[Directions]: Your response should contain every record below, copied exactly.

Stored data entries

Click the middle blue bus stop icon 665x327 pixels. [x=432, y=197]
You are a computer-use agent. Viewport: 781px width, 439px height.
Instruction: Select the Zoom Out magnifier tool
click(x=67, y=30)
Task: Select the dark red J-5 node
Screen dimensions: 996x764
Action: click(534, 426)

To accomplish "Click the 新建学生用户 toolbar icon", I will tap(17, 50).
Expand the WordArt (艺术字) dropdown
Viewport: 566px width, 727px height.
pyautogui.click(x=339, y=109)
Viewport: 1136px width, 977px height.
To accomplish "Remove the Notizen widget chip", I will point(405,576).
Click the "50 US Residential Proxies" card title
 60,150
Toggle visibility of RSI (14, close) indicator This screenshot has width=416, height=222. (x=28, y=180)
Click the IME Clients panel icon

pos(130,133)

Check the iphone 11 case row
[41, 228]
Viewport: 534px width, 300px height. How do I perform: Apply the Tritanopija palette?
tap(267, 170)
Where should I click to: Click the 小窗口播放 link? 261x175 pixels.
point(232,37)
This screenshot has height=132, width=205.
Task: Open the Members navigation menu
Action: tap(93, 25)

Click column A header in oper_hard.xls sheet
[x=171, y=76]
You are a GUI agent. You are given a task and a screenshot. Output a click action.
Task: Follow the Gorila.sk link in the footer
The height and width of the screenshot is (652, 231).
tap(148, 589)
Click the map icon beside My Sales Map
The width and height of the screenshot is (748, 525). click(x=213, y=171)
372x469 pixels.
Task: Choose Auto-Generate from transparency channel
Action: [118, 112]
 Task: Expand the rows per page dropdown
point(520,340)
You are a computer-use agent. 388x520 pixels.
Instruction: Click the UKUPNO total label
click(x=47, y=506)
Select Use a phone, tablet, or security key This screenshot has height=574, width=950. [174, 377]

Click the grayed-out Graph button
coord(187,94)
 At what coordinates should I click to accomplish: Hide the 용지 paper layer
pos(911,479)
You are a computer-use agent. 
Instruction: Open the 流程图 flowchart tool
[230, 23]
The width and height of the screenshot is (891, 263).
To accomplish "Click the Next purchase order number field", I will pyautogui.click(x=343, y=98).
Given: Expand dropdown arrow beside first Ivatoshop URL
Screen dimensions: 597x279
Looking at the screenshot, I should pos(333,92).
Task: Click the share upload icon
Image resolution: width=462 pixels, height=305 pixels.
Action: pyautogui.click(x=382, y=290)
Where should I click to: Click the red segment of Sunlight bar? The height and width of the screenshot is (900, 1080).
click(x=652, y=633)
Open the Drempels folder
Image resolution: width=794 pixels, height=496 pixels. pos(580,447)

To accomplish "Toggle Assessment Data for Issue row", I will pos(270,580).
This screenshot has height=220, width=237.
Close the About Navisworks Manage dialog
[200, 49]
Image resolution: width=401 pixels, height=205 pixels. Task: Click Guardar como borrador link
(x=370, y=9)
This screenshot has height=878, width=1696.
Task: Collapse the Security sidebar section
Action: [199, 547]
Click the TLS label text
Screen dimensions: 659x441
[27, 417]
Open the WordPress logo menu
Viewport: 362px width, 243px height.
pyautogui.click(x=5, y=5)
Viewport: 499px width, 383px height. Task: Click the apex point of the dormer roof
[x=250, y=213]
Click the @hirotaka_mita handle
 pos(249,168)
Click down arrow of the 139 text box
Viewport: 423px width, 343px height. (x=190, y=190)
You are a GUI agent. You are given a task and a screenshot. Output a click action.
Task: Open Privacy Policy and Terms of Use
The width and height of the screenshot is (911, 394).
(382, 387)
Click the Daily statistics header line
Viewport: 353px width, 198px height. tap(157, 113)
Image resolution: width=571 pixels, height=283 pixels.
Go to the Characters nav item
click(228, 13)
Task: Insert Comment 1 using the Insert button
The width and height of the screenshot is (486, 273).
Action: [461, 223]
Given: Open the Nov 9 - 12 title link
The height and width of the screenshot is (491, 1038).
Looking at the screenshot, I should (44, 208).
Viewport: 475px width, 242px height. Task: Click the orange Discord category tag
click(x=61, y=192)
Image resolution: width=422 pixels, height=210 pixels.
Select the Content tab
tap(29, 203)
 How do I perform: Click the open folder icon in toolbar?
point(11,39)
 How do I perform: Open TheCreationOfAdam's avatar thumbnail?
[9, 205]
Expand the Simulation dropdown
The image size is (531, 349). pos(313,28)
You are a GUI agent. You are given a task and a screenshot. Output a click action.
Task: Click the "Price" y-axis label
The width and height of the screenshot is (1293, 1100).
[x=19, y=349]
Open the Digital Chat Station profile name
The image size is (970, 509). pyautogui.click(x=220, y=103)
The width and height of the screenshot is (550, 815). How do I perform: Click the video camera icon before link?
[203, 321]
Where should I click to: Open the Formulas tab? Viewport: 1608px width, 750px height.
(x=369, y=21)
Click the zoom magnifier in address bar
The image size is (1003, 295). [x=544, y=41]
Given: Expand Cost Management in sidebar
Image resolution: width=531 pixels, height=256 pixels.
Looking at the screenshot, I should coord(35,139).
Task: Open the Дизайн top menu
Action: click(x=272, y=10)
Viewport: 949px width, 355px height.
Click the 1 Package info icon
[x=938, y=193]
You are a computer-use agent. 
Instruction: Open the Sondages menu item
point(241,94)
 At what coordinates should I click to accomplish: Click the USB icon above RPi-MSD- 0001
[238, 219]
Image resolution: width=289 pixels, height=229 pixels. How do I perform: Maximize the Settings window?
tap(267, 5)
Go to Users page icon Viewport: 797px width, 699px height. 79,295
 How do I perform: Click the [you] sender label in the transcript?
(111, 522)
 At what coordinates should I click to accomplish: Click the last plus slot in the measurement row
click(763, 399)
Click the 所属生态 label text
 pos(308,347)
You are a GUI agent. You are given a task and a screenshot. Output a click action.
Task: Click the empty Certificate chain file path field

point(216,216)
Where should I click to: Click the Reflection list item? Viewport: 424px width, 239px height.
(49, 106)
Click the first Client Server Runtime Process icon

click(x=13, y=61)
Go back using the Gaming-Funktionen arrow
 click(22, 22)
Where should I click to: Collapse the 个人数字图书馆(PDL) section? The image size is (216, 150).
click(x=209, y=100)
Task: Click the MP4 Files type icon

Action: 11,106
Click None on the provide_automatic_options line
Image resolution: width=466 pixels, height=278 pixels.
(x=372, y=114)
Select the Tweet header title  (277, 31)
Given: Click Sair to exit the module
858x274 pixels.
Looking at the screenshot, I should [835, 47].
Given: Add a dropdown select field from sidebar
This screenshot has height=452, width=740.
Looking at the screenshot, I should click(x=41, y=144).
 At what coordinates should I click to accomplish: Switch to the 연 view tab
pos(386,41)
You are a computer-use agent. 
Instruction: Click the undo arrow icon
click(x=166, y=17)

[Answer to this exercise]:
Click the middle blue bus stop icon 665x327 pixels. [x=432, y=197]
You are a computer-use agent. Viewport: 781px width, 439px height.
Instruction: Select the Zoom Out magnifier tool
click(x=67, y=30)
Task: Select the dark red J-5 node
Screen dimensions: 996x764
Action: click(534, 426)

To accomplish "Click the 新建学生用户 toolbar icon", I will tap(17, 50).
Expand the WordArt (艺术字) dropdown
Viewport: 566px width, 727px height.
pyautogui.click(x=339, y=109)
Viewport: 1136px width, 977px height.
To accomplish "Remove the Notizen widget chip", I will point(405,576).
Click the "50 US Residential Proxies" card title
 60,150
Toggle visibility of RSI (14, close) indicator This screenshot has width=416, height=222. (x=28, y=180)
Click the IME Clients panel icon

pos(130,133)

Check the iphone 11 case row
[41, 228]
Viewport: 534px width, 300px height. How do I perform: Apply the Tritanopija palette?
tap(267, 170)
Where should I click to: Click the 小窗口播放 link? 261x175 pixels.
point(232,37)
This screenshot has height=132, width=205.
Task: Open the Members navigation menu
Action: tap(93, 25)

Click column A header in oper_hard.xls sheet
[x=171, y=76]
You are a GUI agent. You are given a task and a screenshot. Output a click action.
Task: Follow the Gorila.sk link in the footer
The height and width of the screenshot is (652, 231).
tap(148, 589)
Click the map icon beside My Sales Map
The width and height of the screenshot is (748, 525). click(x=213, y=171)
372x469 pixels.
Task: Choose Auto-Generate from transparency channel
Action: [118, 112]
 Task: Expand the rows per page dropdown
point(520,340)
You are a computer-use agent. 388x520 pixels.
Instruction: Click the UKUPNO total label
click(x=47, y=506)
Select Use a phone, tablet, or security key This screenshot has height=574, width=950. [174, 377]

Click the grayed-out Graph button
coord(187,94)
 At what coordinates should I click to accomplish: Hide the 용지 paper layer
pos(911,479)
You are a computer-use agent. 
Instruction: Open the 流程图 flowchart tool
[230, 23]
The width and height of the screenshot is (891, 263).
To accomplish "Click the Next purchase order number field", I will pyautogui.click(x=343, y=98).
Given: Expand dropdown arrow beside first Ivatoshop URL
Screen dimensions: 597x279
Looking at the screenshot, I should pos(333,92).
Task: Click the share upload icon
Image resolution: width=462 pixels, height=305 pixels.
Action: pyautogui.click(x=382, y=290)
Where should I click to: Click the red segment of Sunlight bar? The height and width of the screenshot is (900, 1080).
click(x=652, y=633)
Open the Drempels folder
Image resolution: width=794 pixels, height=496 pixels. pos(580,447)

To accomplish "Toggle Assessment Data for Issue row", I will pos(270,580).
This screenshot has height=220, width=237.
Close the About Navisworks Manage dialog
[200, 49]
Image resolution: width=401 pixels, height=205 pixels. Task: Click Guardar como borrador link
(x=370, y=9)
This screenshot has height=878, width=1696.
Task: Collapse the Security sidebar section
Action: [199, 547]
Click the TLS label text
Screen dimensions: 659x441
[27, 417]
Open the WordPress logo menu
Viewport: 362px width, 243px height.
pyautogui.click(x=5, y=5)
Viewport: 499px width, 383px height. Task: Click the apex point of the dormer roof
[x=250, y=213]
Click the @hirotaka_mita handle
 pos(249,168)
Click down arrow of the 139 text box
Viewport: 423px width, 343px height. (x=190, y=190)
You are a GUI agent. You are given a task and a screenshot. Output a click action.
Task: Open Privacy Policy and Terms of Use
The width and height of the screenshot is (911, 394).
(382, 387)
Click the Daily statistics header line
Viewport: 353px width, 198px height. tap(157, 113)
Image resolution: width=571 pixels, height=283 pixels.
Go to the Characters nav item
click(228, 13)
Task: Insert Comment 1 using the Insert button
The width and height of the screenshot is (486, 273).
Action: [461, 223]
Given: Open the Nov 9 - 12 title link
The height and width of the screenshot is (491, 1038).
Looking at the screenshot, I should (44, 208).
Viewport: 475px width, 242px height. Task: Click the orange Discord category tag
click(x=61, y=192)
Image resolution: width=422 pixels, height=210 pixels.
Select the Content tab
tap(29, 203)
 How do I perform: Click the open folder icon in toolbar?
point(11,39)
 How do I perform: Open TheCreationOfAdam's avatar thumbnail?
[9, 205]
Expand the Simulation dropdown
The image size is (531, 349). pos(313,28)
You are a GUI agent. You are given a task and a screenshot. Output a click action.
Task: Click the "Price" y-axis label
The width and height of the screenshot is (1293, 1100).
[x=19, y=349]
Open the Digital Chat Station profile name
The image size is (970, 509). pyautogui.click(x=220, y=103)
The width and height of the screenshot is (550, 815). How do I perform: Click the video camera icon before link?
[203, 321]
Where should I click to: Open the Formulas tab? Viewport: 1608px width, 750px height.
(x=369, y=21)
Click the zoom magnifier in address bar
The image size is (1003, 295). [x=544, y=41]
Given: Expand Cost Management in sidebar
Image resolution: width=531 pixels, height=256 pixels.
Looking at the screenshot, I should coord(35,139).
Task: Open the Дизайн top menu
Action: click(x=272, y=10)
Viewport: 949px width, 355px height.
Click the 1 Package info icon
[x=938, y=193]
You are a computer-use agent. 
Instruction: Open the Sondages menu item
point(241,94)
 At what coordinates should I click to accomplish: Click the USB icon above RPi-MSD- 0001
[238, 219]
Image resolution: width=289 pixels, height=229 pixels. How do I perform: Maximize the Settings window?
tap(267, 5)
Go to Users page icon Viewport: 797px width, 699px height. 79,295
 How do I perform: Click the [you] sender label in the transcript?
(111, 522)
 At what coordinates should I click to accomplish: Click the last plus slot in the measurement row
click(763, 399)
Click the 所属生态 label text
 pos(308,347)
You are a GUI agent. You are given a task and a screenshot. Output a click action.
Task: Click the empty Certificate chain file path field

point(216,216)
Where should I click to: Click the Reflection list item? Viewport: 424px width, 239px height.
(49, 106)
Click the first Client Server Runtime Process icon

click(x=13, y=61)
Go back using the Gaming-Funktionen arrow
 click(22, 22)
Where should I click to: Collapse the 个人数字图书馆(PDL) section? The image size is (216, 150).
click(x=209, y=100)
Task: Click the MP4 Files type icon

Action: 11,106
Click None on the provide_automatic_options line
Image resolution: width=466 pixels, height=278 pixels.
(x=372, y=114)
Select the Tweet header title  (277, 31)
Given: Click Sair to exit the module
858x274 pixels.
Looking at the screenshot, I should [835, 47].
Given: Add a dropdown select field from sidebar
This screenshot has height=452, width=740.
Looking at the screenshot, I should click(x=41, y=144).
 At what coordinates should I click to accomplish: Switch to the 연 view tab
pos(386,41)
You are a computer-use agent. 
Instruction: Click the undo arrow icon
click(x=166, y=17)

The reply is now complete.